SUKABUMIUPDATE.com - Stigma ‘Pemalas’ yang sering kali disematkan kepada Suku Sunda bahkan diperbandingkan dengan suku lainnya yang dianggap rajin tak jarang kita jumpai atau bahkan jadi pengalaman pribadi. Namun demikian, pertanyaan muncul, apakah sifat pemalas itu sejatinya dimiliki orang sunda atau hanya stigma yang sengaja disematkan?. Mari kita bedah berdasarkan perspektif sejarah.
Irman Firmansyah selaku pegiat sejarah di Sukabumi sekaligus penulis buku Soekaboemi The Untold Story mengatakan, penyematan kata pemalas bagi orang sunda muncul pada masa kolonial yang diduga sengaja disematkan oleh Vereenigde Oostindische Compagnie (VOC) kepada orang pribumi dan berkembang hingga saat ini.
“Pada masa kolonial tidak hanya orang sunda yang dianggap pemalas, bahkan orang Jawa pun dianggap pemalas oleh VOC yang berkuasa saat itu. Mereka dianggap pemalas karena tidak bekerja sesuai prosedur dengan target orang Eropa,” ujar Irman kepada sukabumiupdayte.com.
Baca Juga: Kabel Listrik Dicuri, Warga Dua RW di Cibadak Sukabumi Gelap Gulita
Menurutnya, stigma pemalas bagi orang sunda juga sengaja dibentuk sebagai pembenaran terhadap perlawanan diam diam yang dilakukan orang sunda. Saat melakukan eksploitasi di wilayah Priangan, VOC tidak mampu mengatur masyarakat sunda sendiri karena keterbatasan personil maupun biaya.
“Pada akhirnya mereka memerintah dengan sistem tidak langsung yang disebut Indirect Rules, yaitu dengan menggunakan para Bupati atau pemimpin wilayah lokal untuk membantu kepentingan VOC. Sistem ini tetap dilakukan hingga masa Hindia Belanda karena dianggap masih efektif,” kata dia.
Di sisi lain, kebijakan VOC yang melakukan eksploitasi alam di wilayah sunda dengan konsep Preanger Stelsel menjadi masalah bagi masyarakat sunda karena tidak sesuai dengan nilai-nilai kasundaan. Preanger stelsel maupun cultuur stelsel (Tanam Paksa) sebagai kebijakan sesudahnya, memaksa masyarakat sunda dengan prosedur pekerjaan kolonial yang ketat dan berorientasi pada target. Masyarakat dipaksa menanam komoditi tertentu yang dibayar dengan murah dan target yang harus terpenuhi.

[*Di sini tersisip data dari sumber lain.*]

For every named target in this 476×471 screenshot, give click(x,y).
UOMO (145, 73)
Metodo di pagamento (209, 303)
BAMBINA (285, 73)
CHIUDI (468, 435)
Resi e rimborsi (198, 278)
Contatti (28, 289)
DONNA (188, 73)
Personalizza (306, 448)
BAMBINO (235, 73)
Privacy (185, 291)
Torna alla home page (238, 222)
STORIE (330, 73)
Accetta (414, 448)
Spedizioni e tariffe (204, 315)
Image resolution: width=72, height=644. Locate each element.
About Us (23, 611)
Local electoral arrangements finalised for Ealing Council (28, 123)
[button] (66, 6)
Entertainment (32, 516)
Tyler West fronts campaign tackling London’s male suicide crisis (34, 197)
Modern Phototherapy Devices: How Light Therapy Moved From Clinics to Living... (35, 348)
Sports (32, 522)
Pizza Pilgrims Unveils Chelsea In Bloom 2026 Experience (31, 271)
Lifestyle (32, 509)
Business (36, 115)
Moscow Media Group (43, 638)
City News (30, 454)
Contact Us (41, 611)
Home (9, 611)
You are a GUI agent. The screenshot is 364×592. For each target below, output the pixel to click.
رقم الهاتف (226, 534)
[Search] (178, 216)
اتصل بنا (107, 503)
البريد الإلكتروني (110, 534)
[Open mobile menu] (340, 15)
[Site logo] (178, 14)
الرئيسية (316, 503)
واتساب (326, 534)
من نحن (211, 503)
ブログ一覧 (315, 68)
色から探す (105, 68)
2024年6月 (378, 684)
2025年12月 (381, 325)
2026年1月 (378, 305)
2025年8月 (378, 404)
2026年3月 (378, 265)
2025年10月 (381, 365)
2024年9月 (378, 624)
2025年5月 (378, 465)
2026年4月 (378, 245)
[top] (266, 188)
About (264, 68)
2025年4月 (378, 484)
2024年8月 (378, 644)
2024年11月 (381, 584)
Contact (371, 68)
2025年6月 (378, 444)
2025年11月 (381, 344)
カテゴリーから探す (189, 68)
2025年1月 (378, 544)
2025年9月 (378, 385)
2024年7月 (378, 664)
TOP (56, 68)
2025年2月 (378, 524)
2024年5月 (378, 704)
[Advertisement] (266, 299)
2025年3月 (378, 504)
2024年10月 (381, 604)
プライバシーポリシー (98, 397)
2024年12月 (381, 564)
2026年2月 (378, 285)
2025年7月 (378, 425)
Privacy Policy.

“Masyarakat sunda yang merupakan masyarakat ekologis dan berdampingan dengan alam, tidak mengenal eksploitasi berlebihan karena mengejar target. Hidup masyarakat sunda bersandar pada keseimbangan alam dan memanfaatkan alam seperlunya sesuai kebutuhan, bukan untuk keserakahan,” ucapnya.
Baca Juga: Tiga Wajah Sukabumi: Hutan, Pengetahuan, dan Ekonomi yang Tumbuh dari Tanah Sendiri
“Contohnya di Sukabumi terdapat wilayah Kabuyutan yang dituangkan dalam prasasti Sanghyang tapak yang melarang orang untuk mengambil ikan dan sumber dayanya dengan ancaman yang mengerikan,” tambahnya.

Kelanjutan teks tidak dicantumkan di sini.